Q5. I heard about cultural brokerage before. In what way is that different/complementary? And, to what extent is it necessary for a knowledge broker to really know the specific setting in which you are, for example implementing the evidence based intervention?

Joanna: A cultural broker is quite similar and it is also a bridge but as the name suggests it’s culturally specific. Culture brokers in Australia tend to be involved in more social and health settings, and helping people to understand the indigenous culture and to help reduce conflict in the development of services or introducing policies etc. In Australia, culture brokers tend to have quite specific and niche implementation roles compared to knowledge brokers who can be utilised across different countries and can be involved in planning, development, implementation and sustainability of projects.

A knowledge broker is broader, the broker not only has knowledge of the culture but also the sector and the subject matter being research or the innovation that is being promoted.

A knowledge broker should have knowledge of the barriers and facilitators that are aligned with your intervention because the role of the knowledge broker is to be able to aid the translation of evidence into practice. Without an understanding of barriers and facilitators which can be found in communication, language, culture, stakeholder engagement, project management… the gap cannot be addressed.
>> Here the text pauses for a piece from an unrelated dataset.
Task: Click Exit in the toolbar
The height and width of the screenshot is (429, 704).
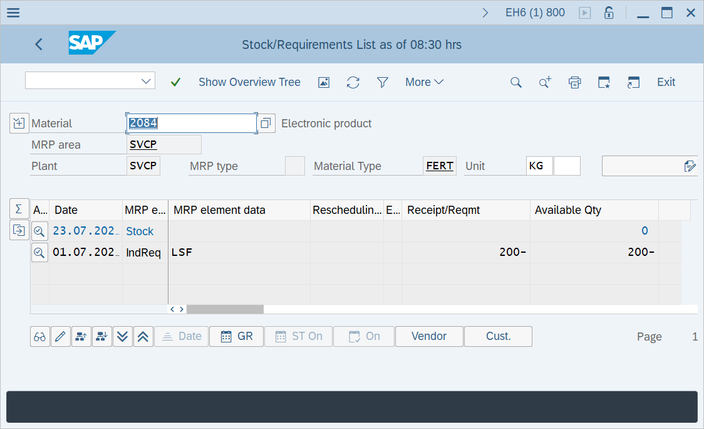Action: [x=666, y=82]
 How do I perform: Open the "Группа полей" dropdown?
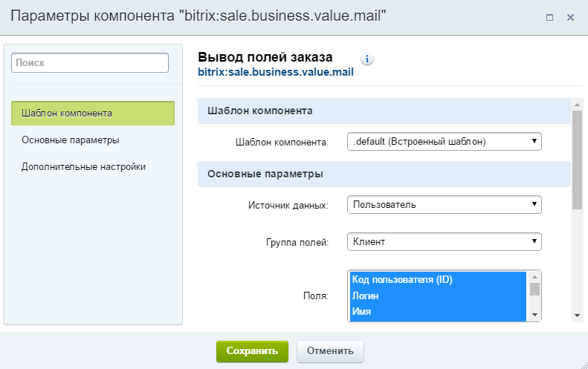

So for instance, a Singaporean culture broker could be a person who can inform the researcher about the population and culture in a minority group. However, they may not have knowledge of specific stakeholders in dementia care within the country, they may have some public level awareness of the health literacy of dementia but they will not be able to provide specifics of health literacy within the dementia care sector, or an understanding of the roles and responsibility, capacity and capability of the different manpower in the dementia care sector that may impact on your intervention.
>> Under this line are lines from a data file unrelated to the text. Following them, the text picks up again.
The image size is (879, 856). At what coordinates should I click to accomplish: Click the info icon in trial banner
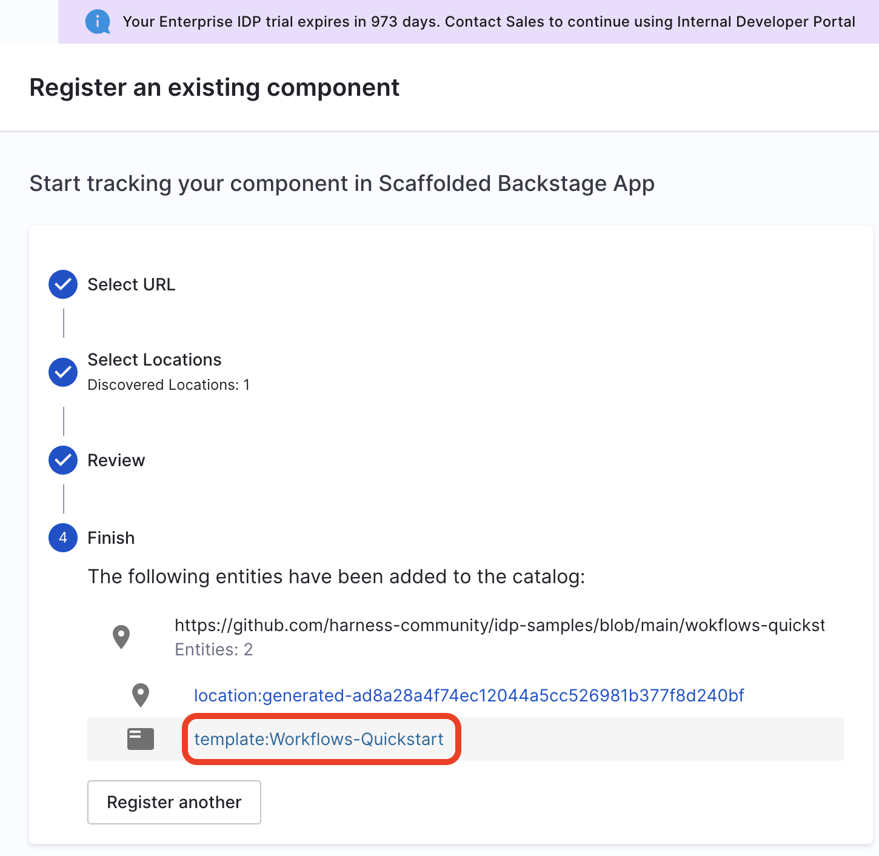point(98,22)
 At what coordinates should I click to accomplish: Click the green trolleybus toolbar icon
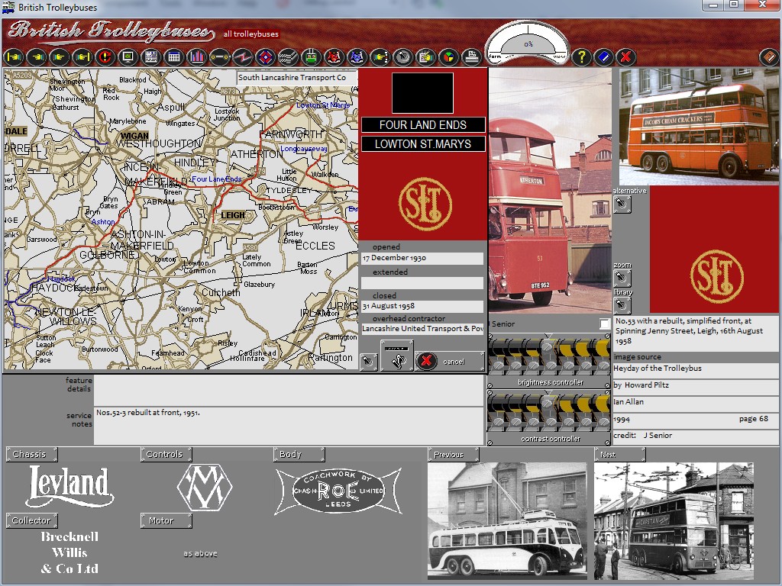coord(311,56)
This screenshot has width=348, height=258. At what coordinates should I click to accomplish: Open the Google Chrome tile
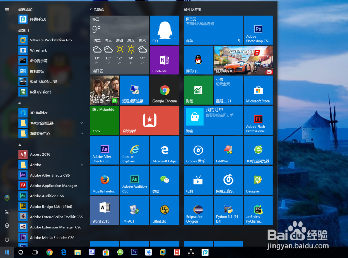point(165,90)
Bornbaum, C. C., Kornas, K., Peirson, L., & Rosella, L. C. (2015). Exploring the function and effectiveness of knowledge brokers as facilitators of knowledge translation in health-related settings: a systematic review and thematic analysis. Implementation Science, 10(1), 162.

Gladman, J. R., Conroy, S. P., Ranhoff, A. H., & Gordon, A. L. (2016). New horizons in the implementation and research of comprehensive geriatric assessment: knowing, doing and the ‘know-do’gap. Age and ageing, 45(2), 194-200.

Hunter, D. J. (2019). Meeting the Challenge of the” Know-Do” Gap: Comment on” CIHR Health System Impact Fellows: Reflections on ‘Driving Change’Within the Health System”. International journal of health policy and management, 8(8), 498.

Kislov, R., Wilson, P., & Boaden, R. (2017). The ‘dark side’ of knowledge brokering. Journal of health services research & policy, 22(2), 107-112.

Robeson, P., Dobbins, M., & DeCorby, K. (2008). Life as a knowledge broker in public health. Journal of the Canadian Health Libraries Association/Journal de l’Association des bibliothèques de la santé du Canada, 29(3), 79-82.

Ward, P. R., Thompson, J., Barber, R., Armitage, C. J., Boote, J. D., Cooper, C. L., & Jones, G. L. (2010). Critical perspectives on ‘consumer involvement’in health research: epistemological dissonance and the know-do gap. Journal of Sociology, 46(1), 63-82.